--- Records shown ---
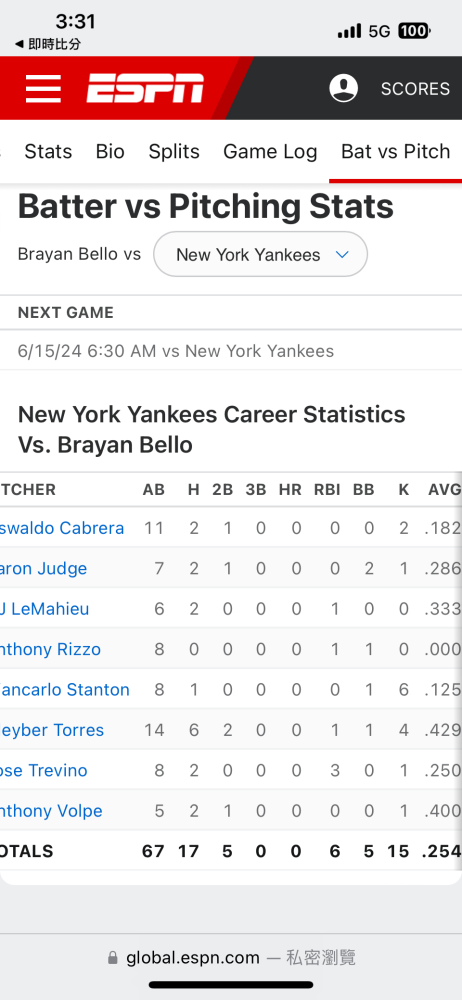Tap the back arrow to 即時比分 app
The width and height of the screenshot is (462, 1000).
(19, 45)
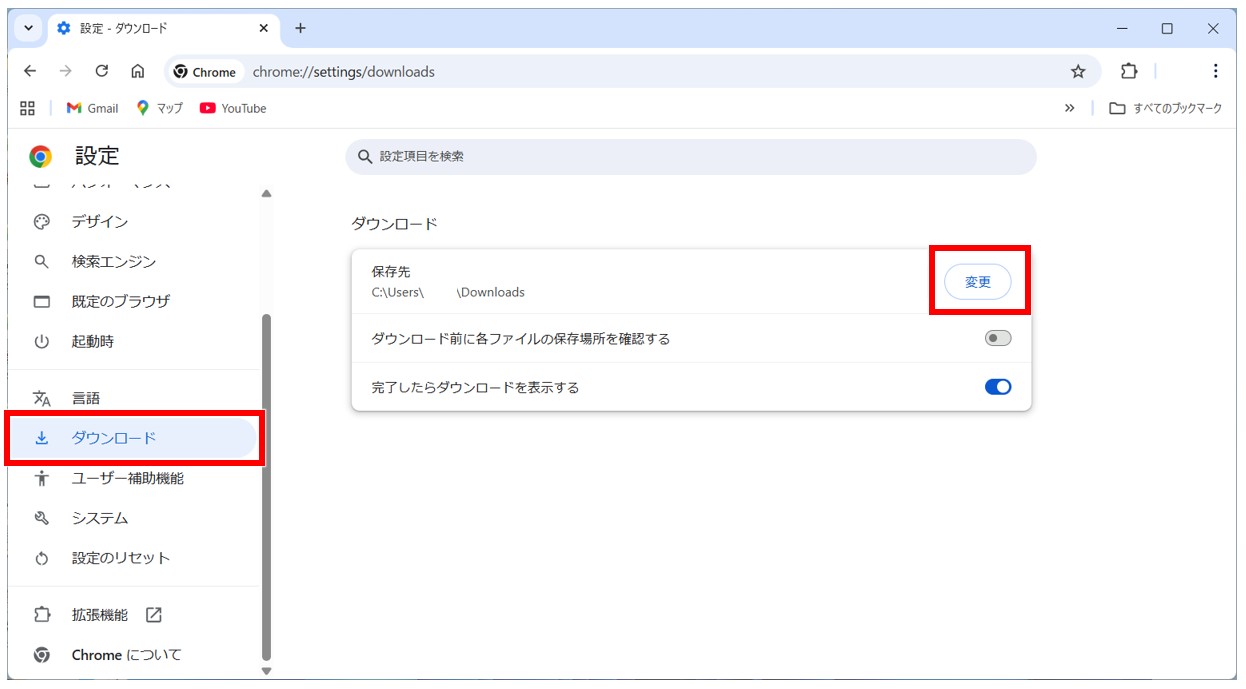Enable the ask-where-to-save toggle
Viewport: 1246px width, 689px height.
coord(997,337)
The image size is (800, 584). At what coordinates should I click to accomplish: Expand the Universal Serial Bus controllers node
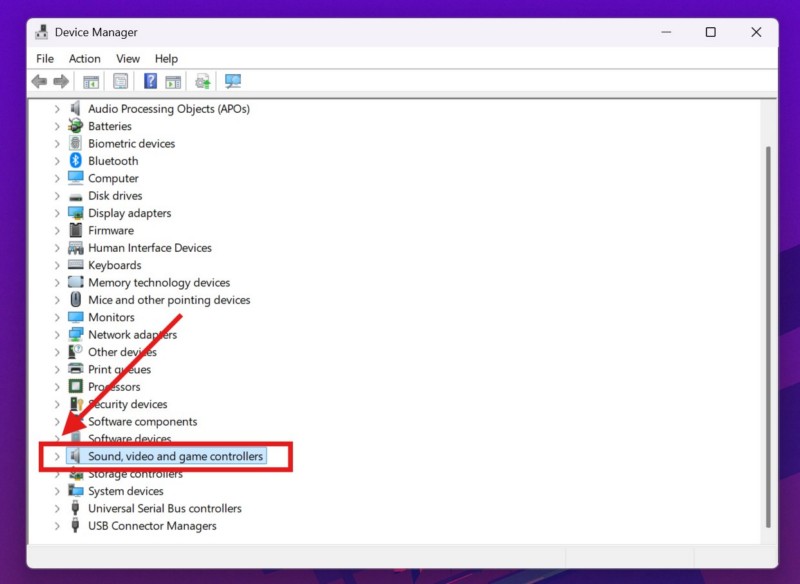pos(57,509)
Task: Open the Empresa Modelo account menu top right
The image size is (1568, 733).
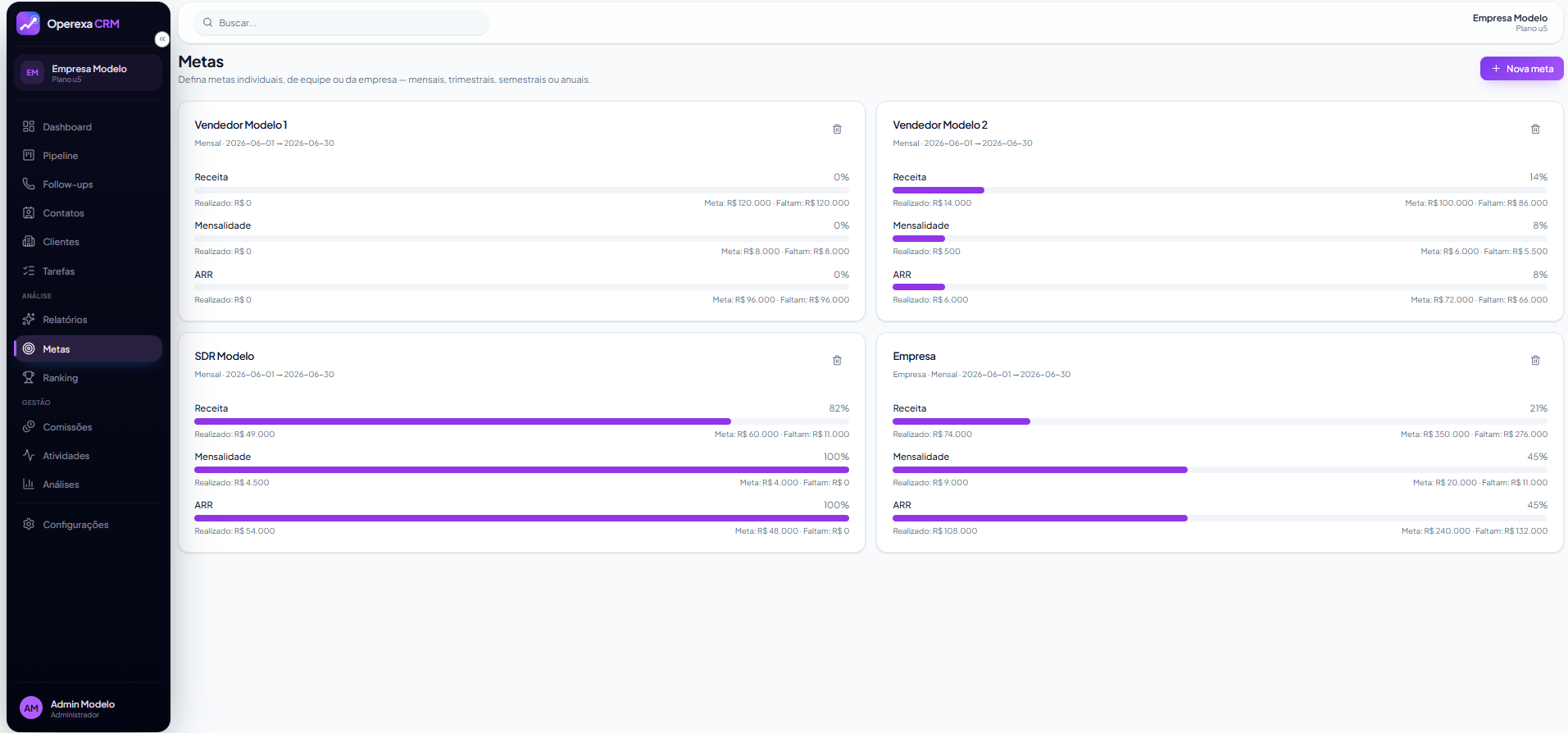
---
--- Records shown ---
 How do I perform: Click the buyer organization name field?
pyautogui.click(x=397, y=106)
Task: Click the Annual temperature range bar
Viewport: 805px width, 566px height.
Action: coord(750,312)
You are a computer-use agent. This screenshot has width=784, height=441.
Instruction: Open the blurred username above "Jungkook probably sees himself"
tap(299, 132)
---
## [Exercise goal]
Which lines of the data hold the string "Task"? Return each of them.

## [Result of this exercise]
Task: Open the Empresa Modelo account menu top right
Task: Click the Annual temperature range bar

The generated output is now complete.